Personal information
- Full name: David Franco Pola
- Date of birth: 8 March 1997 (age 29)
- Place of birth: Guadalajara, Mexico
- Height: 1.77 m (5 ft 10 in)
- Position: Midfielder

Team information
- Current team: Colchagua
- Number: 15

Youth career
- 0000–2016: Banfield

Senior career*
- Years: Team / Apps / (Gls)
- 2016–2017: Morelia Premier
- 2018: UNAM B
- 2018–2019: Almirante Brown / 5 / (0)
- 2020: Newell's Old Boys Salta / – / (–)
- 2020–2021: Cafetaleros de Chiapas / 15 / (1)
- 2021–2022: Cancún
- 2022–2024: Argentino Monte Maíz [es] / 63 / (3)
- 2025: Sportivo Belgrano / 24 / (1)
- 2026–: Colchagua / 1 / (0)

= David Franco (footballer) =

Mexican-Argentine footballer

David Franco Pola (born 8 March 1997) is a Mexican-Argentine footballer who plays as a midfielder for Chilean club Colchagua.

==Career==
Born in Guadalajara, Mexico, Franco was trained at Argentine club Banfield until the age of 19 and returned to his country of birth with Morelia and Pumas UNAM in the Liga Premier de México.

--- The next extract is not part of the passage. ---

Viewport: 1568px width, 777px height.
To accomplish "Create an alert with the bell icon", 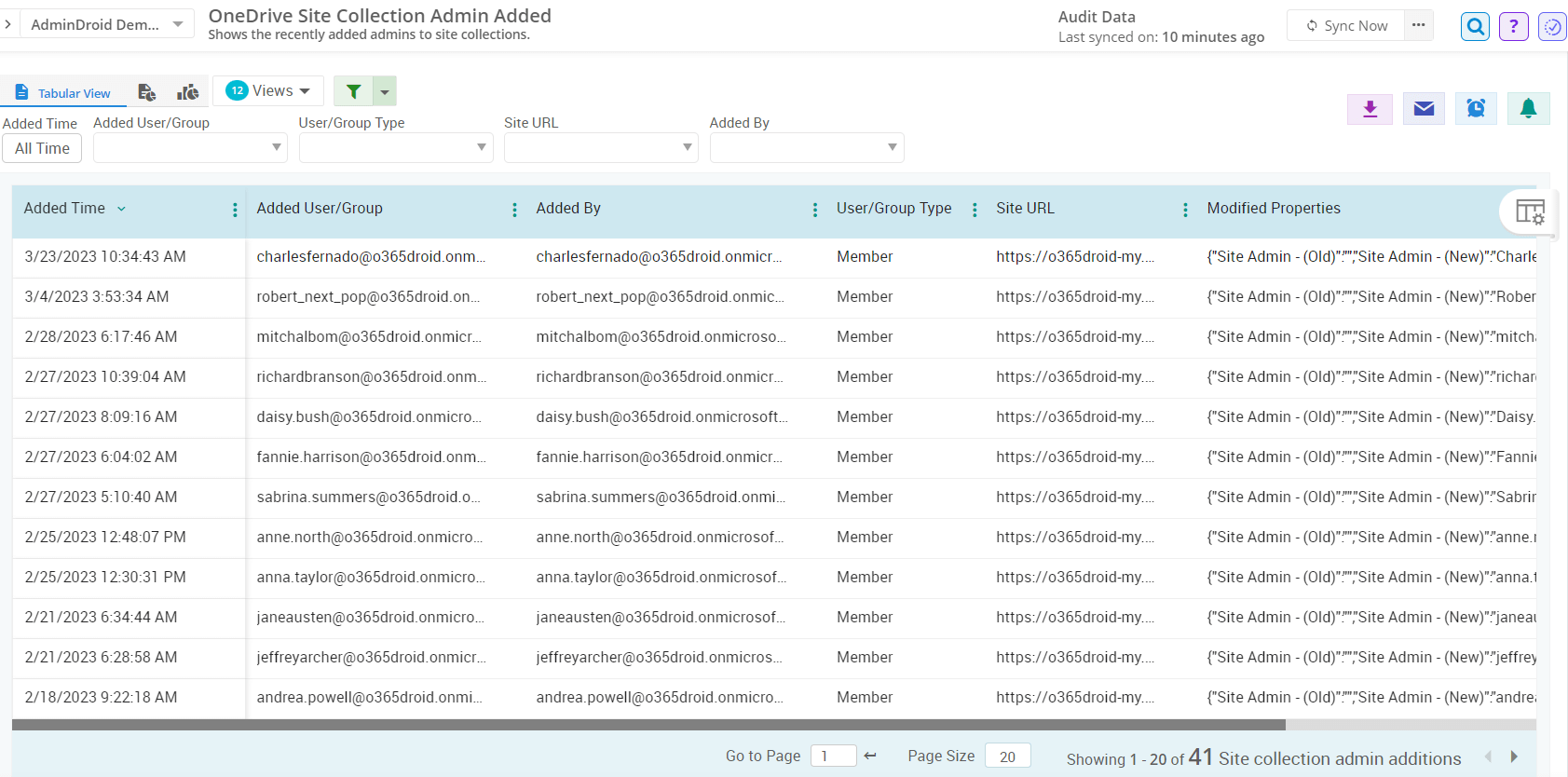I will (1528, 109).
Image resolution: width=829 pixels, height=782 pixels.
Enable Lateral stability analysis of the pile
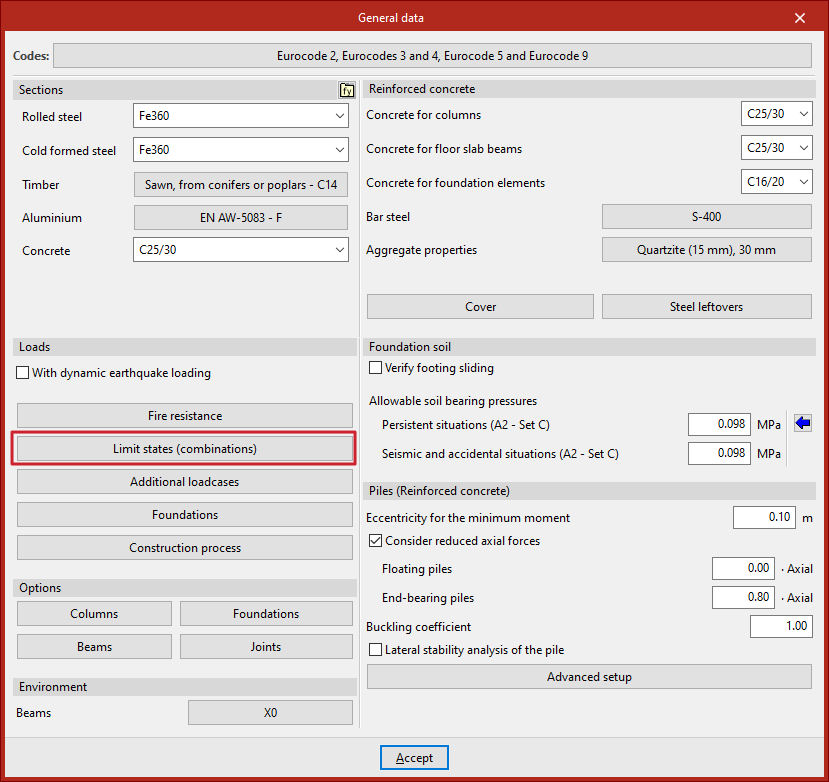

In 2018, Franco returned to Argentina to play for Almirante Brown and Newell's Old Boys from Salta.

Back to Mexico in 2020, Franco spent seasons with Cafetaleros de Chiapas and Cancún FC. He moved back to Argentina in 2022 and played for Argentino de Monte Maíz and Sportivo Belgrano.

In the second half of 2026, Franco moved to Chile and signed with Colchagua.

==Personal life==
David is the son of former Argentina international footballer Darío Franco and the younger brother of the Spanish-born footballer Emiliano Franco. He holds Argentine nationality.